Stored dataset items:
>>>>>

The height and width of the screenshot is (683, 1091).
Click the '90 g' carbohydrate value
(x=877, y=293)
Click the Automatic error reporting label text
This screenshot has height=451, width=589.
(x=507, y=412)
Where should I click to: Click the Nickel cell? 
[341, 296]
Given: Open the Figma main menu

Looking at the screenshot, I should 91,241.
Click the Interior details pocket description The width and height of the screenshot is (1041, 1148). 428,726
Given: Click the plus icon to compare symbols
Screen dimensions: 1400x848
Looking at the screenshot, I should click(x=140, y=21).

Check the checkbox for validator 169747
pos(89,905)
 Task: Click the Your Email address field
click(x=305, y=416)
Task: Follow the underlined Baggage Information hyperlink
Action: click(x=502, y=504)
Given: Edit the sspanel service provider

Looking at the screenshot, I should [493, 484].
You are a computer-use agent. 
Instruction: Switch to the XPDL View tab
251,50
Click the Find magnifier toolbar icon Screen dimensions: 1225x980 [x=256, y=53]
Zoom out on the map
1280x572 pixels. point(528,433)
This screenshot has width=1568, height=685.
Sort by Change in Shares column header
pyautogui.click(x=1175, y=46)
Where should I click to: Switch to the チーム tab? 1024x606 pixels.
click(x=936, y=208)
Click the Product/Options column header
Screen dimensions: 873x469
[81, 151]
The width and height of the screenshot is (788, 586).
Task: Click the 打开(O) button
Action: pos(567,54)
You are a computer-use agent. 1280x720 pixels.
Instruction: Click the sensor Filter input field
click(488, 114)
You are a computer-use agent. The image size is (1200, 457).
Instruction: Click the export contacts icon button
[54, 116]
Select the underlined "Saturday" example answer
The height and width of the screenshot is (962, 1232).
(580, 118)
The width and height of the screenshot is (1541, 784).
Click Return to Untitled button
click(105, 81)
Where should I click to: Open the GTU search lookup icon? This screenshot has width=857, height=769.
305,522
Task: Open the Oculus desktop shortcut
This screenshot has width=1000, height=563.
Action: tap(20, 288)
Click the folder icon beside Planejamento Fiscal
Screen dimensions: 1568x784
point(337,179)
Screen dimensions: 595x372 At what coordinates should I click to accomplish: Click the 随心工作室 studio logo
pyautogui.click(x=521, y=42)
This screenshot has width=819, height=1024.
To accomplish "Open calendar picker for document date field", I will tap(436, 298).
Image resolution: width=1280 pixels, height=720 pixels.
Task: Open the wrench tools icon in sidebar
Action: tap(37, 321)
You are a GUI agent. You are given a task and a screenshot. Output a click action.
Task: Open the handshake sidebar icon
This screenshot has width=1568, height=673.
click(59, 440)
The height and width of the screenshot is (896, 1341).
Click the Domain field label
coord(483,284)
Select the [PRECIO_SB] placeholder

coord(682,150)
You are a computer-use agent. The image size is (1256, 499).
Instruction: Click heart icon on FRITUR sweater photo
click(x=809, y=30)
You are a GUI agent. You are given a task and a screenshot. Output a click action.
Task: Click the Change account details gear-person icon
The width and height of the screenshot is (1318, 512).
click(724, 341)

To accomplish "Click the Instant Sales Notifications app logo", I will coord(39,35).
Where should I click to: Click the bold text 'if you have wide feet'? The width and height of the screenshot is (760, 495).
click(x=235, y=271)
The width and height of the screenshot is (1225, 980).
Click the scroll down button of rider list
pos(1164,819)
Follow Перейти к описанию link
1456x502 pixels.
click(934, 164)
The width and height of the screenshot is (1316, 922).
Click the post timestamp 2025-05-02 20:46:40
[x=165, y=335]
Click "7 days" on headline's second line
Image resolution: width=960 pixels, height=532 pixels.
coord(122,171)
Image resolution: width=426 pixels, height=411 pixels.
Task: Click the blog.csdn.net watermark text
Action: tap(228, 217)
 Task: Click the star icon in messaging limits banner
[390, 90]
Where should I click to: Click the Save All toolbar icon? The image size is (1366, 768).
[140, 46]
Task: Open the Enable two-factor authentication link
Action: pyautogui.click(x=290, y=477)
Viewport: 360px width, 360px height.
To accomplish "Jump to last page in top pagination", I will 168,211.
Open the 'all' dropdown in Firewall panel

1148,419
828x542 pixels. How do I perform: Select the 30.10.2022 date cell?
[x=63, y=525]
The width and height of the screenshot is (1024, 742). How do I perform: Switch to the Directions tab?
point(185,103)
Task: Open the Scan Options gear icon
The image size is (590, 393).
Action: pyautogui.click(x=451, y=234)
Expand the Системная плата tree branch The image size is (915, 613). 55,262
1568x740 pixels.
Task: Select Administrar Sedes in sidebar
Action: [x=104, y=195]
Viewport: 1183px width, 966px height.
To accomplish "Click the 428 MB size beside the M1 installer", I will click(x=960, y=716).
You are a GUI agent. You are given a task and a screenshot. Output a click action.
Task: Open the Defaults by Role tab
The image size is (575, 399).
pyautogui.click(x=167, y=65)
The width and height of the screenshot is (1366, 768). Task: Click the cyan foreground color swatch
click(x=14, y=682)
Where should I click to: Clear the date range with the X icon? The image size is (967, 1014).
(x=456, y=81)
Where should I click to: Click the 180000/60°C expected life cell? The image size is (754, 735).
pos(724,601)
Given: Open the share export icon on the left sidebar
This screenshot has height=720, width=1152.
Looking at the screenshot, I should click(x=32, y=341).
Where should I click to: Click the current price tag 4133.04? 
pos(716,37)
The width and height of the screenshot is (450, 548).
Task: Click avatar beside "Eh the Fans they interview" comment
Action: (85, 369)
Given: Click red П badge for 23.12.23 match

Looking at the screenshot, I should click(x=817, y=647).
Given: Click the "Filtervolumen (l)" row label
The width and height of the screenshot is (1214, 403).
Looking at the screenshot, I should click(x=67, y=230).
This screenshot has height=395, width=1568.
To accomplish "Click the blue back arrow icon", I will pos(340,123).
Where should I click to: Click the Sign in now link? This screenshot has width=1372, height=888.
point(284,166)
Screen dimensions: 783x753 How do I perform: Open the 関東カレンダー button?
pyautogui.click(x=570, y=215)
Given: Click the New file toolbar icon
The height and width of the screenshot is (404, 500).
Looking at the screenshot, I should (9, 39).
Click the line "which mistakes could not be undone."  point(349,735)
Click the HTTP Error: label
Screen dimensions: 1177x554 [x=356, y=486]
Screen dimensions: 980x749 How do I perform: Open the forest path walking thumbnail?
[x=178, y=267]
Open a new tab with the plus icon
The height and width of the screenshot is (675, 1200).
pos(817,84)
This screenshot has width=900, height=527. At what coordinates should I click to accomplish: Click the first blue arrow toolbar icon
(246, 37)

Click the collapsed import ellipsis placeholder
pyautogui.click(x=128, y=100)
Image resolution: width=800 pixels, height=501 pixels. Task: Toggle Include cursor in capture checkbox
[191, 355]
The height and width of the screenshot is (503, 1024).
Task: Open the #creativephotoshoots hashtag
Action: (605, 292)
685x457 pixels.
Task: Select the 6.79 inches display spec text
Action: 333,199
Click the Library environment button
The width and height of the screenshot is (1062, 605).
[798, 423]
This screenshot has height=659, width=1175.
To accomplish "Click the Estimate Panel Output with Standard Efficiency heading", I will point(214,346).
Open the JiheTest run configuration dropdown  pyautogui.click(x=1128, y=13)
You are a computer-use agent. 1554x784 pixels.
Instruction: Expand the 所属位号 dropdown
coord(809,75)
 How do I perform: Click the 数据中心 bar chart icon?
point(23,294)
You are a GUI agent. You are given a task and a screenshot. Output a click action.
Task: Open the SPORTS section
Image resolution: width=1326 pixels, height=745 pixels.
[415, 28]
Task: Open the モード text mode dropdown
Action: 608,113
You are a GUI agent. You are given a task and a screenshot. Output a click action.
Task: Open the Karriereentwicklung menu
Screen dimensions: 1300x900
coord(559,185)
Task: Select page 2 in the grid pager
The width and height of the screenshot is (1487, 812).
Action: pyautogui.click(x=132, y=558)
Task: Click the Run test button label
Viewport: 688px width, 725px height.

<<<<<

* _Goal of the exercise_: Starting from the line containing "Task: Open the SPORTS section" and ending with the final line of the data, reproduce each line exactly as it appears, including no other lines.

* _Your response_:
Task: Open the SPORTS section
Image resolution: width=1326 pixels, height=745 pixels.
[415, 28]
Task: Open the モード text mode dropdown
Action: 608,113
You are a GUI agent. You are given a task and a screenshot. Output a click action.
Task: Open the Karriereentwicklung menu
Screen dimensions: 1300x900
coord(559,185)
Task: Select page 2 in the grid pager
The width and height of the screenshot is (1487, 812).
Action: pyautogui.click(x=132, y=558)
Task: Click the Run test button label
Viewport: 688px width, 725px height.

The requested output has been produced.